Appendix B — Frequently asked questions (FAQ)

On this page we list some answers to possible issues or problems encountered when running. See the sub headers for more information.

Note

This page will be updated during the day in case new issues are discovered. In case any issue can not be answered by the information on this site, please get in touch with the course organizers (Martin or Louise).

B.1 I don’t understand the outputs

If you can not interpret the outputs based on the course materials and instructions, please see the help pages of the function (enter ??command in the R console or F1 on your keyboard).

The Prioritizr homepage can also be a quite valuable resource for looking up parameters and instructions. If nothing else, get in touch with the coordinators!

B.2 I can’t install any software

To install R, RStudio and often also R-packages on any Computer (Windows/Linux/MacOS) usually requires adminstrator (or sudo) rights.

If you are not able at all to install any or all of the software listed in the installation instructions (@sec-installation), please get in touch with the course organizers and we will try our best to find a way forward!

B.3 My Computer is freezing

Solving particular large conservation planning problems can take quite some computational resources. This becomes especially an issue with larger conservation problems, for example when planning over larger area or more highly resolved planning units (i.e. spatial scale).

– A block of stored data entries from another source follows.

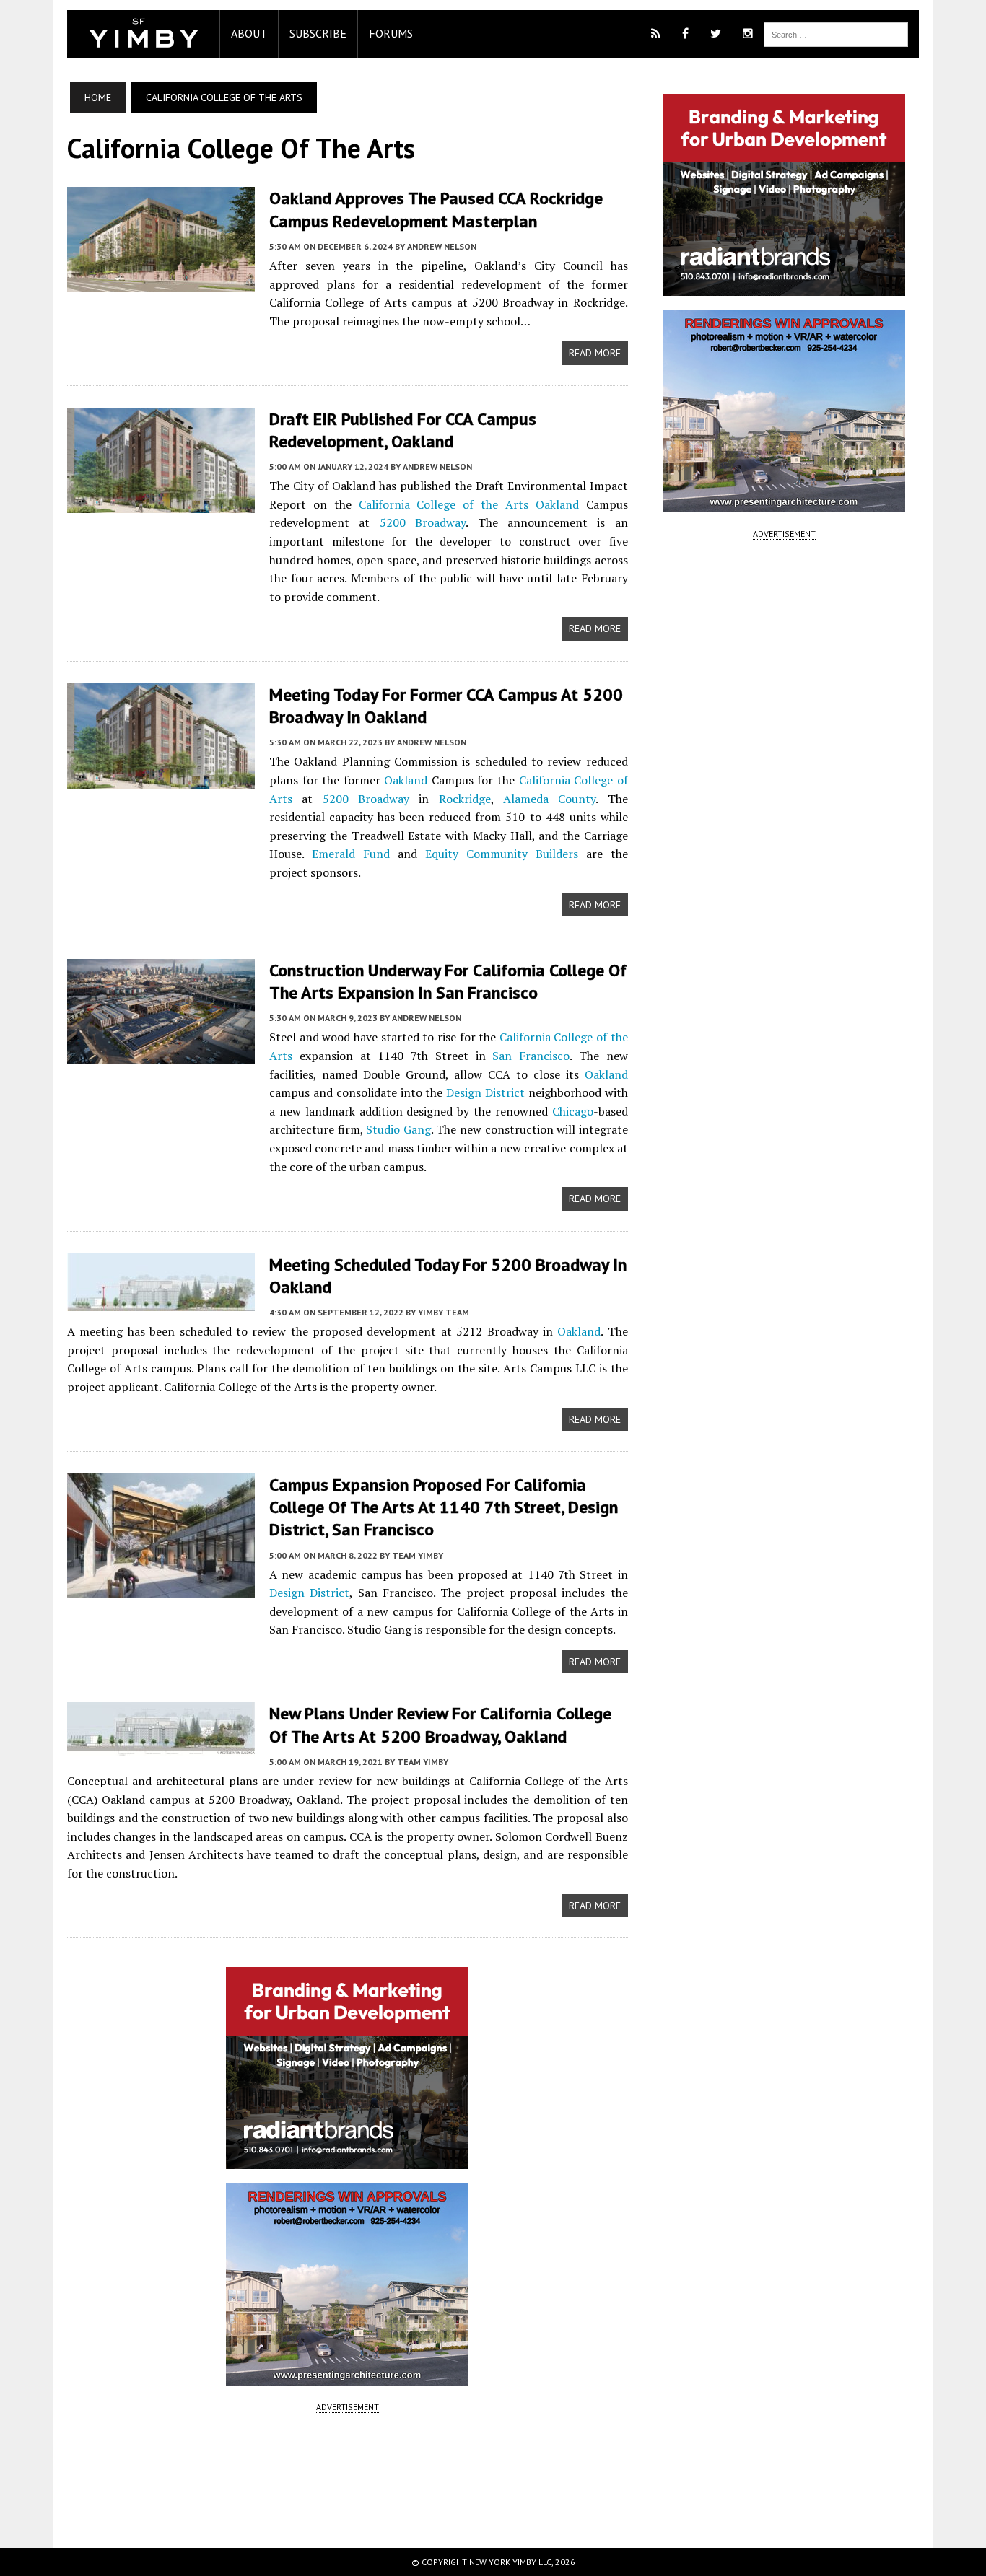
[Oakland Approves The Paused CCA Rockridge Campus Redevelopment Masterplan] (161, 283)
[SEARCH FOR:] (836, 33)
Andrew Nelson (441, 246)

By solving your planning problem the entire dataset can be bigger than you might anticipate (Number of features times number of planning units times number of constraints) and needs to be processed as a whole. Because of this the amount of memory available on your operating system is usually the limitation. For example, in a global prioritization effort done with ~10km planning units ((Jung et al. 2021)), at least 140GB of RAM (Computer memory) was needed to solve the conservation problems.

If - during the solving - your computer suddenly starts to freeze, then you likely don’t have enough computational resources to solve the problem formulation. In this case I would recommend to subset the features and PU to a smaller extent, for example using the outline of the Alps from here.

Then subset as follows:

alps <- sf::st_read("layer")
layer |> terra::crop(alps) |> terra::mask(alps)

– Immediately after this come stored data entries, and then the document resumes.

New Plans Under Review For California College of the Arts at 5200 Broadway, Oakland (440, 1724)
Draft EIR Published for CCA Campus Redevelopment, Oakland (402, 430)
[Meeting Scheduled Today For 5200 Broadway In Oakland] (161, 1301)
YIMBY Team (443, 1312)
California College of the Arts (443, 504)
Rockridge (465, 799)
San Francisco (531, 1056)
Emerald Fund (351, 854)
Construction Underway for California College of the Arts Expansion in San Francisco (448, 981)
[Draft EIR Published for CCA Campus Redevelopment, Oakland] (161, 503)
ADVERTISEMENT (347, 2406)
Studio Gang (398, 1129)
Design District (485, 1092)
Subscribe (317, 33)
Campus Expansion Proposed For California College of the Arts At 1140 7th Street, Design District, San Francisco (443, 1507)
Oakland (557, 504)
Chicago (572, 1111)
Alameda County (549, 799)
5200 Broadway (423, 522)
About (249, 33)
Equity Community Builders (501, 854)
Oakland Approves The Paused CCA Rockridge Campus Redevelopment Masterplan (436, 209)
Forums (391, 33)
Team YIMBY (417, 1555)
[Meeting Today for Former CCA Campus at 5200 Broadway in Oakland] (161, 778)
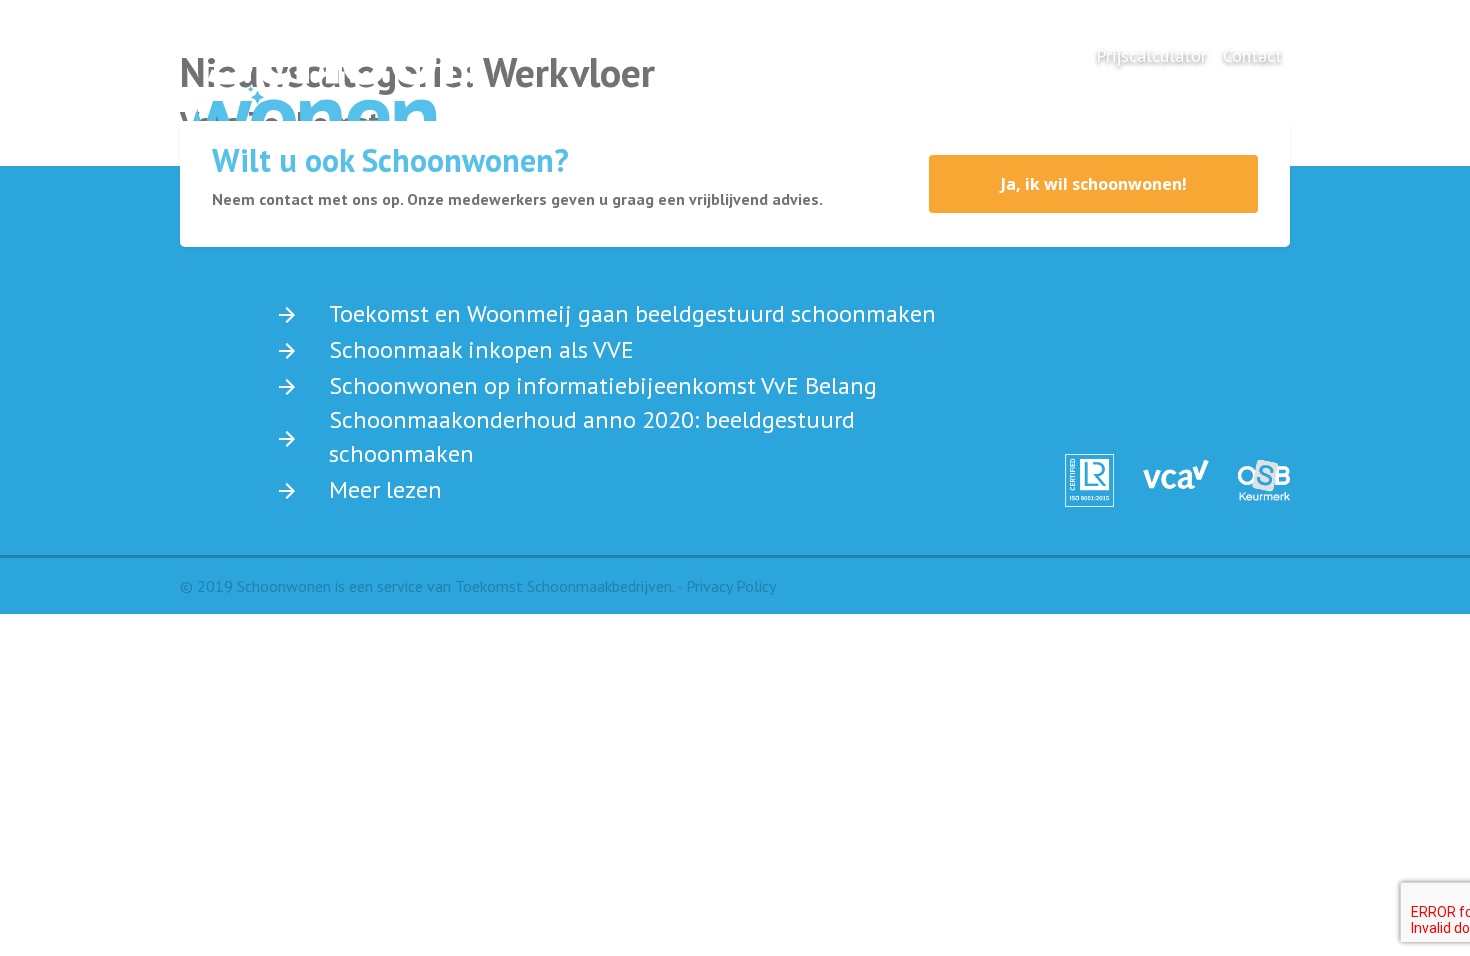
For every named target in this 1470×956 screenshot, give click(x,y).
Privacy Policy (731, 586)
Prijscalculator (1151, 55)
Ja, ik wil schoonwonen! (1094, 184)
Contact (1252, 55)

B.4 Solving the problem takes too long

Other than using a faster solver or simplifying the problem (see also suggestion above), there are few options available directly with the solver:

  • (Parameter gap in the solver) Increase the gap (Default is 0.1) to a larger estimate. This can result in suboptimal but still feasible solutions which are usually very close.

  • (Parameter time_limit in the solver) Increasing this number caps the computation time. Units are in seconds.

  • (Parameter first_feasible in the solver) Setting this to TRUE makes the solver return the first feasible solution, which might not be optimal one, but is usually quite close.